Lecture 1.2

Group Theory I: Groups, Actions, and Representations

This lecture covers the minimal group theoretical prerequisites needed to understand Regular Group Convolutional Neural Networks. We look at groups as mathematical constructs representing transformations.

1. What is a Group?

Intuitively, a group is a set of transformations that we can combine (perform one after another) and un-do (invert). Formally:

Definition: Group

A group is a set $G$ equipped with a binary operation $\cdot$ (group product) that satisfies four axioms:

  • Closure: For all $g, h \in G$, $g \cdot h \in G$.
  • Associativity: $(g \cdot h) \cdot k = g \cdot (h \cdot k)$.
  • Identity: There exists an element $e \in G$ such that $e \cdot g = g \cdot e = g$.
  • Inverse: For every $g \in G$, there exists $g^{-1} \in G$ such that $g \cdot g^{-1} = g^{-1} \cdot g = e$.

Example: The Translation Group $(\mathbb{R}^2, +)$

The set of 2D translation vectors forms a group.
Product: Adding two translation vectors $\mathbf{x} + \tilde{\mathbf{x}}$.
Identity: The zero vector $\mathbf{0}$.
Inverse: The negative vector $-\mathbf{x}$.

2. The Roto-Translation Group ($SE(2)$)

Things get interesting when we combine different types of transformations, like translations and rotations. The Special Euclidean group $SE(2)$ consists of pairs $(\mathbf{x}, \theta)$ where $\mathbf{x} \in \mathbb{R}^2$ is a translation and $\theta \in [0, 2\pi)$ is a rotation.
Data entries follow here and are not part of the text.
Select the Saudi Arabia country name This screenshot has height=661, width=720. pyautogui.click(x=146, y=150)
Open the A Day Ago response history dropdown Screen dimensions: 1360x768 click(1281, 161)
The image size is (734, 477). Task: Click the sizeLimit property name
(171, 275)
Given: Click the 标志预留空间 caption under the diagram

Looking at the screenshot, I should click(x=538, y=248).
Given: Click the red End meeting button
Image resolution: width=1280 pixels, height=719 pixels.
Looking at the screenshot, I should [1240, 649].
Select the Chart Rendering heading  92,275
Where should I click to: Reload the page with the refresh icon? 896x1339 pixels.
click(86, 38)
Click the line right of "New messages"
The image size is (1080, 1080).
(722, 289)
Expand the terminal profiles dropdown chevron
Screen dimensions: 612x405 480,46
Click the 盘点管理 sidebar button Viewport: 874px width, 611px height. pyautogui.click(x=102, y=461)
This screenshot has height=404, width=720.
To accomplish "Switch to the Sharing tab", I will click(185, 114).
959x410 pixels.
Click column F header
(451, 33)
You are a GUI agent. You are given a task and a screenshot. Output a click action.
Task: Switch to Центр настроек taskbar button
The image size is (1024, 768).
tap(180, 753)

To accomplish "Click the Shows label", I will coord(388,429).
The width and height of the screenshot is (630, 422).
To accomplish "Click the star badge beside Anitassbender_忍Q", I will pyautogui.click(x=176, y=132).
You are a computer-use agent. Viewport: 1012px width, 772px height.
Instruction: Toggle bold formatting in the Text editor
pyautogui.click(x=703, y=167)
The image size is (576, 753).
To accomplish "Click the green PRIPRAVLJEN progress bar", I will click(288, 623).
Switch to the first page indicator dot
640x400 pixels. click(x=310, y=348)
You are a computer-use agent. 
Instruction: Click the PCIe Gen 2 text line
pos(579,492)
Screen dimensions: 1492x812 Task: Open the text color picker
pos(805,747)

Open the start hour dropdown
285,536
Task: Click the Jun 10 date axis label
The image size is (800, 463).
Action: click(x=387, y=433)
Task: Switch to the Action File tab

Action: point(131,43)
Notice that we cannot just add these elements as vectors. If you rotate-then-translate, the outcome is different than if you translate-then-rotate. The group product reflects the concatenation of transformations:

SE(2) Group Product $$ g_2 \cdot g_1 = (\mathbf{x}_2, \theta_2) \cdot (\mathbf{x}_1, \theta_1) = (\mathbf{R}_{\theta_2}\mathbf{x}_1 + \mathbf{x}_2, \theta_2 + \theta_1) $$

Here, the rotation $\mathbf{R}_{\theta_2}$ acts on the translation vector $\mathbf{x}_1$. This mixing of components makes $SE(2)$ a semi-direct product group: $SE(2) \cong \mathbb{R}^2 \rtimes SO(2)$.

Matrix Representation

Often, it is convenient to represent group elements as matrices. For $SE(2)$, we can use $3 \times 3$ homogeneous matrices:

$$ \mathbf{M}(g) = \begin{pmatrix} \cos\theta & -\sin\theta & x \\ \sin\theta & \cos\theta & y \\ 0 & 0 & 1 \end{pmatrix} $$

Then the group product corresponds simply to matrix multiplication.

3. Affine Groups

Many groups we care about (translation, scale, rotation) fall under the umbrella of Affine Groups. These are groups $G = \mathbb{R}^d \rtimes H$ consisting of a translation part $\mathbb{R}^d$ and a linear transformation group $H$ (like rotations $SO(d)$ or scaling).

4. Group Actions

The group product tells us how group elements interact with each other. But how do they affect the world (e.g., vectors, images)? This is defined by a Group Action.

Definition: Group Action

A group action $\odot$ of $G$ on a set $X$ is a map $G \times X \to X$ such that:

$$ g \cdot (h \cdot x) = (g \cdot h) \cdot x $$ $$ e \cdot x = x $$

For example, $SO(2)$ acts on vectors in $\mathbb{R}^2$ by matrix-vector multiplication: $\mathbf{R}_\theta \odot \mathbf{x}$.

5. Representations

When the set $X$ is a vector space (like $\mathbb{R}^d$ or the space of images/functions $\mathbb{L}_2(\mathbb{R}^d)$) and the action is linear, we call it a Representation, denoted $\rho(g)$.

The Regular Representation

How does a group act on an image/function? If we have a function $f: \mathbb{R}^2 \to \mathbb{R}$ (an image), and we rotate the domain, the function transforms as:

Left-Regular Representation $$ [\mathcal{L}_g f](x) = f(g^{-1} \odot x) $$

Basically, to find the value of the transformed image at $x$, we look up the value of the original image at the coordinate where $x$ came from (the inverse transform $g^{-1} x$).

6. Equivariance Defined

Finally, we define the core concept of the course formally.

Definition: Equivariance

An operator $\Phi$ is equivariant if it commutes with the group action:

$$ \Phi(\mathcal{L}_g f) = \mathcal{L}'_g (\Phi(f)) $$

Note that the representations $\mathcal{L}$ and $\mathcal{L}'$ can be different. For example, the input might rotate (standard representation), while the output (a feature map) might undergo a shift-twist transformation (induced representation).